ANOTHER DISTINGUISHED RESIDENT OF PONTYPOOL: Recently I wrote about Mr W H Green with details of his life and this brought a letter from Mike Kerr, of Newport.  He told me that he had an old Pontypool book called the Pontypool Local Register and Appendix, with a preface dated 1871, although, as he points out, the information in it goes through to 1875.

The first half is a chronological list of events in the town in the form of brief extracts from the Pontypool Free Press.

One is about the Pontypool Exhibition of 1871, which I mentioned previously.  It reads “May 1.  An exhibition of Fine Arts &c at Town Hall Pontypool; it was a great success and continued to be attractive to multitudes from far and near during the six days it remained open.  The clear proceeds amounted to upwards of £100, out of which the committee to Mr W H Green, the Hon Sec, a purse of 12gns and a clock.”  The second half of the book is a series of articles on topics relevant to Pontypool and the area, and a list of a number of books which were written by him.

  DANIEL LEWIS JP: This reminded me of an extract from the Free Press sent to me by Alan Webb, of Pontllanfraith, some time ago.

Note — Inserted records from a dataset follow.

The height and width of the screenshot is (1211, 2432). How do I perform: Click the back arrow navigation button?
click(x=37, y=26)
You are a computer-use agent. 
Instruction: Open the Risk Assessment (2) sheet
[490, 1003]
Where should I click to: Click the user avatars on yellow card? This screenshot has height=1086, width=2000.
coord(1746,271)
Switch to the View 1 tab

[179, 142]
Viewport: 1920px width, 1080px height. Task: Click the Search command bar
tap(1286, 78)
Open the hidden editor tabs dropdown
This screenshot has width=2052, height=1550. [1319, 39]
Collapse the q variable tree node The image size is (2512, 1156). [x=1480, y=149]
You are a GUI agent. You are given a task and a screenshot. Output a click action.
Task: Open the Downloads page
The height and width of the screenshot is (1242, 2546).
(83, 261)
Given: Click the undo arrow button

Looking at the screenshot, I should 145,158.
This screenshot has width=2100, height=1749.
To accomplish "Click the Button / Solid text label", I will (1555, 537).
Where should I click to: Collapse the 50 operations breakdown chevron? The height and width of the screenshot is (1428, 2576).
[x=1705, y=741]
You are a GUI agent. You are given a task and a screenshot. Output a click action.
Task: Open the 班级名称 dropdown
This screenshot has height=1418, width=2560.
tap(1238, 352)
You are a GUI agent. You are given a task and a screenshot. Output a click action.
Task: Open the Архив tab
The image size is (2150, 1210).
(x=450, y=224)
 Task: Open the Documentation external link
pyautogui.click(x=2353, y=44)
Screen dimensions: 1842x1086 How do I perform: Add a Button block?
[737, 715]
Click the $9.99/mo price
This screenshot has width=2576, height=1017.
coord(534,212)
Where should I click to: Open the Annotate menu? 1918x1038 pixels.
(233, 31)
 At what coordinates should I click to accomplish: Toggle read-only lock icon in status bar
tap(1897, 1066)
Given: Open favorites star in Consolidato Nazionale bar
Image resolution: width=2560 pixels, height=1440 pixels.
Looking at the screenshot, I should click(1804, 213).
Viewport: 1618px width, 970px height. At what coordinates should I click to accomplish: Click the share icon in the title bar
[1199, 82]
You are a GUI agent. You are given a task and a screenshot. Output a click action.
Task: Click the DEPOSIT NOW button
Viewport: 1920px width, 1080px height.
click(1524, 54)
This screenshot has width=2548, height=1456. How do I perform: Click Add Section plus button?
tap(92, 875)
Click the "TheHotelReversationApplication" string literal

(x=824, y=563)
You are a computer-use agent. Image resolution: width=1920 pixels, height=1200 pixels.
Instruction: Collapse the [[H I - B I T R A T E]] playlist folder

It concerned the death of an ante-cedent of his, Daniel Lewis, in a railway accident near Pontypool Road.  Mr Lewis was a native of Cardiff, and had worked on the railway for many years.  He had caught the train from Little Mill to Pontypool Road and was walking up towards the town where he intended to take his place on the Pontypool Bench of Magistrates.  The railway was busy on that Saturday morning and he stepped out of the way of one train and into the path of another.  His injuries were severe and he was taken to the Pontypool Union Infirmary where he soon died.

  THE INQUEST: There was quite a full report of the inquest, which found that no one was at fault, and the Coroner, Mr R M Jones, said that the deceased was an old railway hand and, as such, the more accustomed they were to danger, the more careless they sometimes were.

It was clear case of accidental death and no one was to blame.

  LIFE HISTORY: Mr Lewis left the railway about 1869, and took up keeping various public houses in Cardiff.  He was a member of Cardiff Corporation and was chairman of the Cardiff and District Licensed Victuallers Association.  In the late 1870s, he went to live in partial retirement at Mamhilad.  However, he became the Managing Director of the Crown Brewery in Pontypool, and the proprietor of the Clarence Hotel.  On the formation of the Pontypool and District Licensed Victuallers’ Association, he became their chairman and treasurer and was then appointed district representative of the Monmouthshire, Hereford and South Wales National Trade Defence Fund.  Other posts that he held in this period of his semi-retirement were vice-chairman of the Pontypool Board of Guardians, by which he was a JP for the County and a member of the Pontypool Rural District Council. He was also a member of the Kennard Lodge of the Freemasons, the ROAB, and something call Shellibier.

  THE FUNERAL: As would be expected, this was a huge affair and took up nearly a page of the Free Press.  The body had been taken to the Clarence Hotel and the mourners, as a mark of respect, all walked to Pontymoile before getting into the 40 or so coaches and private carriages for Mamhilad Churchyard.  There is a list of mourners and the organisations that they represented, as well as dozens of names of private people.  Mr S Harris and Sons were the undertakers and the coffin was a “magnificent one of panelled oak, polished with heavy brass mountings.”

The Freemasons, upon leaving the grave, each deposited a spray of acacia upon the coffin, the Buffaloes doing likewise with their emblem.

There is then a list of those who sent wreaths, which were described as “numerous as they were exquisite.”  As well as being remembered at the organisations in which he held office there is an account of a “Sympathetic Reference at the Monmouthshire Chamber of Agriculture”, of which he had been an active member when the chairman, Mr Frederick Stratton proposed, and Mr W Sambrook seconded a vote of condolence to Mr Lewis’ widow and children.  Mr Stratton had received a postcard from Mr Lewis that very day saying that he would speak to the Group on the “Beer Materials Committee”, which presumably was yet another organisation that this busy semi-retired man belonged to.